# Exercise aim
Lines to return, exactly: from the line with "Image resolution: width=848" to the line with "Open the https://www.fon.bet/ link" in the entries below, both included.

# The records
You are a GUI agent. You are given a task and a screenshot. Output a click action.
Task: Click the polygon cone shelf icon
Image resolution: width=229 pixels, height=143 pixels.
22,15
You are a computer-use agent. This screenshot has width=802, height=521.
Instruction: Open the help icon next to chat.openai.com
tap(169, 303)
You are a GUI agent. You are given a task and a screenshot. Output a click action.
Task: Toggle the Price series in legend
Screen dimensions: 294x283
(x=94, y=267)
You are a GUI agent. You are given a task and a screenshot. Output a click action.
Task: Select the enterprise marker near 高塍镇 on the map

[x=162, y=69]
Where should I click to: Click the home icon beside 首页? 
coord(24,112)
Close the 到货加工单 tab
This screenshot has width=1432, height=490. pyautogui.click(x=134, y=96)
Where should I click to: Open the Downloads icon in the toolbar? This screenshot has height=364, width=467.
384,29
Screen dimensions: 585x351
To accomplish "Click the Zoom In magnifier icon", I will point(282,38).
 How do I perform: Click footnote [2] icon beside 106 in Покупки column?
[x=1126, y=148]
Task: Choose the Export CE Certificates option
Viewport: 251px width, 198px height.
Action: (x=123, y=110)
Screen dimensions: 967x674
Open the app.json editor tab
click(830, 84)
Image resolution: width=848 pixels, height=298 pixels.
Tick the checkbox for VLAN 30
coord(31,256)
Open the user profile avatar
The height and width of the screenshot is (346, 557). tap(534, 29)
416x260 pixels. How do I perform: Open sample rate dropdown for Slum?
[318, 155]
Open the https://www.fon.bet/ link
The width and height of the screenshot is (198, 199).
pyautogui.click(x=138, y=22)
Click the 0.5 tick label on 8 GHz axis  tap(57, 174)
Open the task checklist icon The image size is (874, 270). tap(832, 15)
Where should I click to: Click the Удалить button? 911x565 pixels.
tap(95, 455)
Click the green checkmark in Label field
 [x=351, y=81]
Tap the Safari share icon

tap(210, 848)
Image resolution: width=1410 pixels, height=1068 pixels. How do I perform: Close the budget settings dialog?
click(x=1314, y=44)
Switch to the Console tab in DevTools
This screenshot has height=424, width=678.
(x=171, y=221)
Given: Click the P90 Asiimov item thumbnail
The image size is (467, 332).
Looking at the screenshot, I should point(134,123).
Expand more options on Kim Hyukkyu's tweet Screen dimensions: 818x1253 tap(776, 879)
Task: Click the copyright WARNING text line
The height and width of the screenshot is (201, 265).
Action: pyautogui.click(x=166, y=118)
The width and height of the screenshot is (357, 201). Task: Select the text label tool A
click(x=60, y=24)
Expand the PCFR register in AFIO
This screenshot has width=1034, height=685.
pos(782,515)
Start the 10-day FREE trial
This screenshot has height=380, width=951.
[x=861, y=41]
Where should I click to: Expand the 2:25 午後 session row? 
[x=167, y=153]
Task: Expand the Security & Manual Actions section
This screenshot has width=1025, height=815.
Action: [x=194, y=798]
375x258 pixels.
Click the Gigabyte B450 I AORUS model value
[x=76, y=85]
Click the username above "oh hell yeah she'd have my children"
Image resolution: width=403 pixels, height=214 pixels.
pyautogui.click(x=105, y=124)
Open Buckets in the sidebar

# Expected answer
Image resolution: width=848 pixels, height=298 pixels.
Tick the checkbox for VLAN 30
coord(31,256)
Open the user profile avatar
The height and width of the screenshot is (346, 557). tap(534, 29)
416x260 pixels. How do I perform: Open sample rate dropdown for Slum?
[318, 155]
Open the https://www.fon.bet/ link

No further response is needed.